Figure 7. Testing the quantal character of the single, first and second spikes recorded at voltage stimuli to 0 mV

A, a histogram of the relative occurrence of primary spikes (white) with different quantal contents. The best fit of the data with eqn (7) (n_q = 182, p_A = 0.0060) is shown by black columns. B, the histogram of relative occurrences of second spikes with different quantal contents (white). The best fit of the data with eqn (7) (n_q = 182, p_A = 0.003) is shown as black bars. In B and C, a similar fit could be obtained for n_q = 47–200. C, the goodness of fit, expressed as χ²/df, for description of the amplitude distribution of single/first (filled symbols) and second spikes (open symbols).

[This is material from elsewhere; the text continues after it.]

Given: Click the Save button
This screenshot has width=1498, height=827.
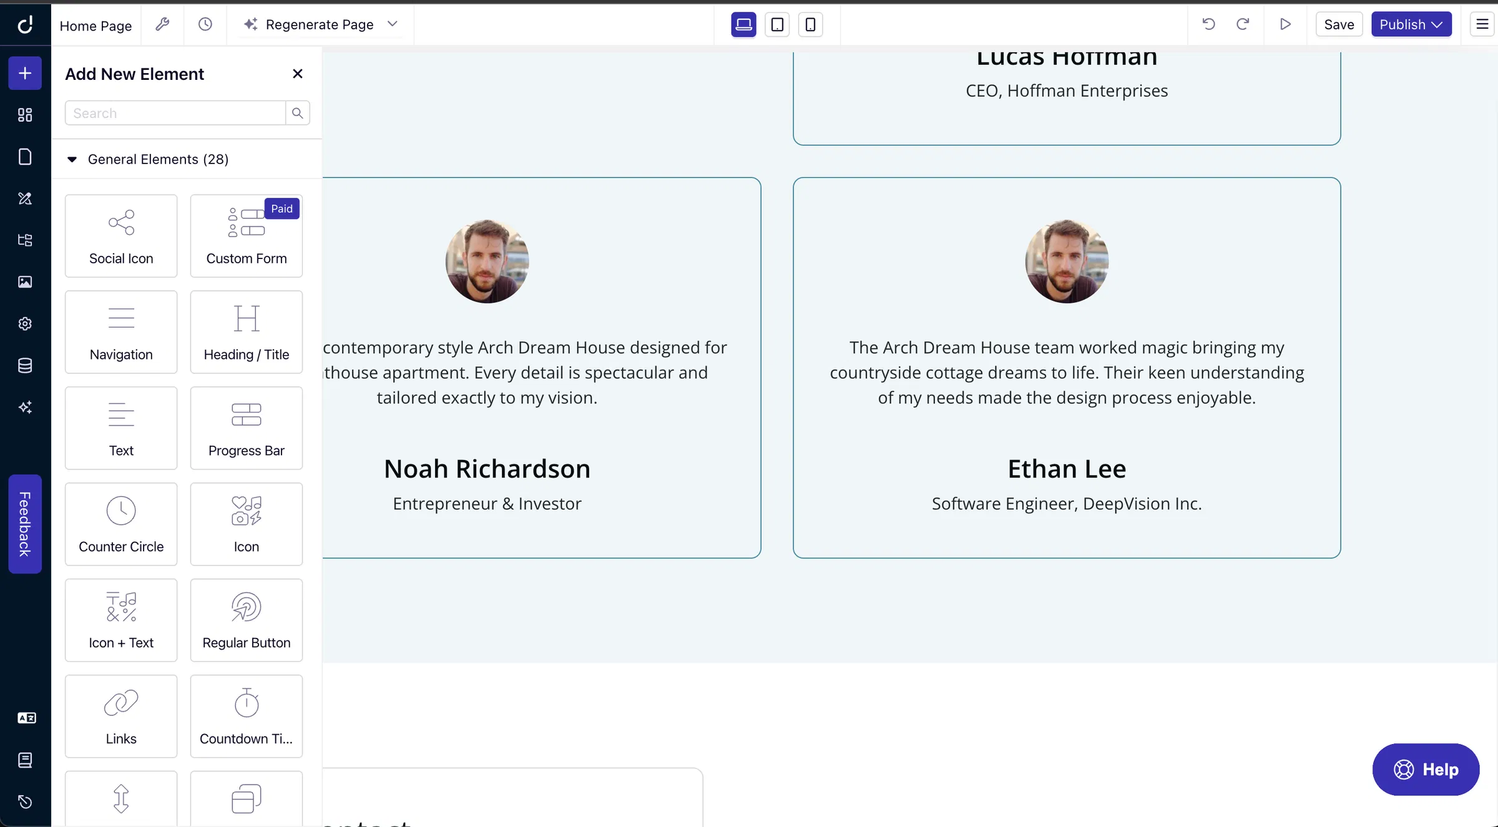Looking at the screenshot, I should click(1339, 24).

The lines show the value of n_q at which the fits are accepted by the χ² test at P = 0.05 (continuous and dashed for primary and second spikes, respectively). D, the fraction of primary spikes of the respective quantal content that were followed by a second spike. The best fit with eqn (8) (p_refr = 0.70) is shown by black bars.

Figure 8. Properties of calcium spikes evoked by threshold stimuli

A, the estimated latencies and amplitudes of all calcium spikes evoked by depolarisation to −35 mV. The single, first and second spikes are indicated in white, green and red symbols, respectively. B, white columns represent the amplitude distribution of the primary spikes evoked by depolarization to –35 mV. Black bars show the best theoretical amplitude distribution with 3 equidistant amplitude levels (see Results).